As a network person, I’d always hear no end of complaints about the network not being fast enough. Nothing is ever fast enough. Besides, the problem is often somewhere else. So, it would seem a bit of an irony that I now am the one complaining my network is not fast enough.
Network speed is complicated. There are many factors that impact speed. It may be a problem at the customer end, or it could also be at the service provider end. In the case of our fibre broadband infrastructure in Singapore, that “service provider end” can be rather complicated (see my old post on OpenNet).
My network speed wasn’t so bad that it would clearly impact my Internet access. In these times of WFH and HBL, I could still run 3 or 4 Zoom sessions from home without any problems. YouTube streaming of 4K videos still work fine. In general, my Internet worked.
However, I just had a gut feeling that something was not right. Yup, network people can develop that kind of “feel” that something is amiss.
I use StarHub fibre broadband. The objective test, using StarHub’s own broadband speed test service, showed that my download speed was 300 Mbps at best. Most of the time, I get just 100 to 200 Mbps. Oddly enough, upload speed was usually superb, typically in excess of 950 Mbps, the threshold I consider a “10/10 rating”.
I was reluctant to contact StarHub at first. I’m a networking person, as I said. Everyone complains the network is slow. I also know how helpdesk works, because I have my own helpdesk too. I didn’t want to get stuck in unproductive troubleshooting steps of rebooting this and that, connect this wire here and there, etc.
Then, I realise, hey, there is email. I could just email them. Easy to do. Doesn’t waste too much of my time. No waiting on hold. Do at my own time and convenience.
Surprisingly, email evoked a reasonably quick turnaround. A couple of exchanges later, unfortunately, I learnt, the email support appears to only deal with basic end-user problems. For “the real technical support”, one simply absolutely must call 1633. That’s the forever wait-on-hold nightmare.
So I procrastinated a bit more, before finally deciding to just give it a shot.
Perhaps I picked a good time or day to call. I managed to speak to a human within 5 minutes. They would escalate my issue and their technical team will call back. A time slot was scheduled.

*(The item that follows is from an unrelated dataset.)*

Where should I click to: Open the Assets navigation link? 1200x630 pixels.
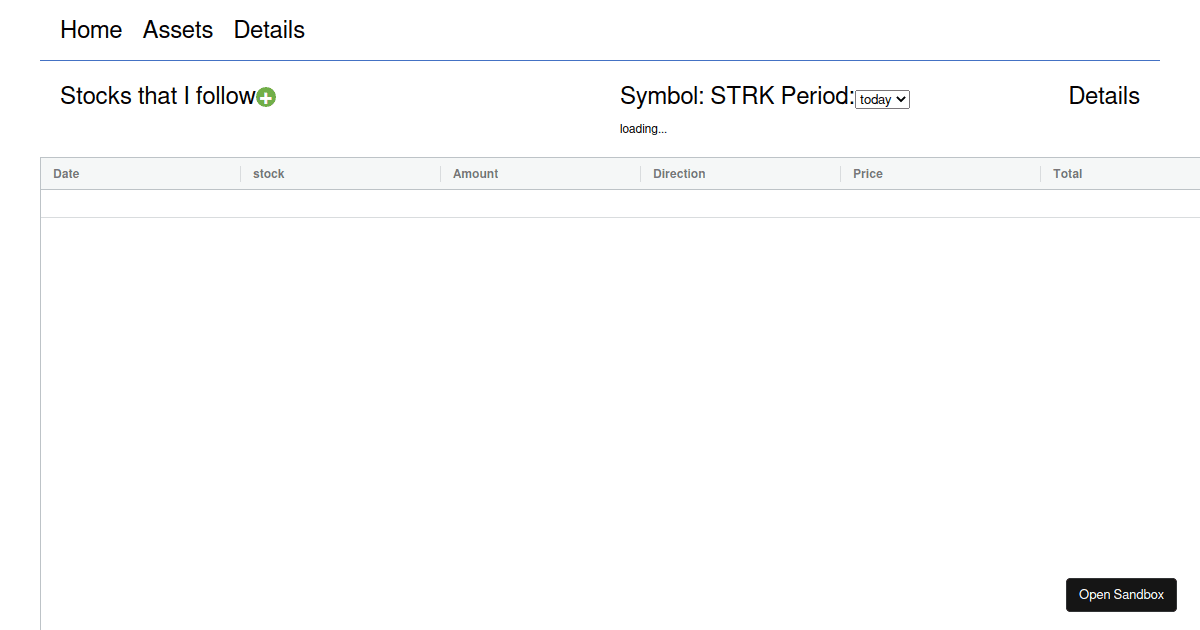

Now, so far my experience has been “alright”, and it would be “okay” at the end, but this is the part where I got rather frustrated. You see, 15 minutes into the one-hour slot for the callback, I received an SMS that says their technical team was unsuccessful in reaching me. What? The phone was beside me all the time, and it never ringed. The message said they will try again the next day, and stated the one-hour slot for callback.
Okay, I’ll be patient. The next day, just about one minute into the one-hour slot, I got an SMS stating yet again that they could not reach me. Did they call the wrong number? They couldn’t have gotten the wrong number since they did send the SMS to me. What was going on?
So this time I called back 1633 to vent a bit of frustration. The unfortunate soul who took my call still wanted to go through the usual “troubleshooting steps”, before I interrupted him and told him to skip all the scripted nonsense. Someone was supposed to call me, but they did not, can he please just for goodness sake go find out what is going on.
Fortunately (for both of us), he was able to “fast forward” and address the issue. It turns out, for whatever ridiculous reason, they have determined there might be a technical issue that required a technician to be dispatched to my house. Okay. Let’s do it. I apparently still needed to pay a transport fee regardless of whose fault the problem was.
Anyway, the technician arrived as scheduled. I was a bit apprehensive that I might get an SMS claiming someone arrived at my house but no one was home. However, all was good. The technician arrived in the middle of the scheduled slot.
It turns out, I learnt, that my ONT was not putting out enough optical power. I had been using the same ONT since fibre broadband became available at my previous house, and this same box was brought along to the present house. Yeah, I’ve been a loyal StarHub customer. (StarHub, can I get a better discount?)
ONT swapped, and for good measure, the technician also replaced the UTP cable to my router. Then, the moment of truth, speed test came back with both download and upload speeds in excess of 950 Mbps. Superb.
I think, all things considered, the overall experience was “meet expectations” (I don’t exaggerate my ratings), particularly since the problem did get resolved. I would have rated worse if not for the technician arriving on time, doing his job well, and being very professional in his work.
Now, I’m not encouraging everyone to call StarHub now to complain that your Internet is also slow. You would need to do some due diligence to ensure that the problem is quite clearly not on your end. I’m just here to share my experience.
4 thoughts on “Network Not Fast Enough”
Hello, may I know if the new improved speeds are using WiFi? I am also experiencing very low download and upload speeds
The speeds are on wired. Very often, Wi-Fi is the “problem”, so testing broadband speed using Wi-Fi won’t accurately reflect the broadband performance itself.
Very useful article! Noob question but may I check how you tested wired speed?
Wired test means the computer is connected via LAN cable directly to the router. Or, to rule out the router being the problem, then connect directly to the ONT.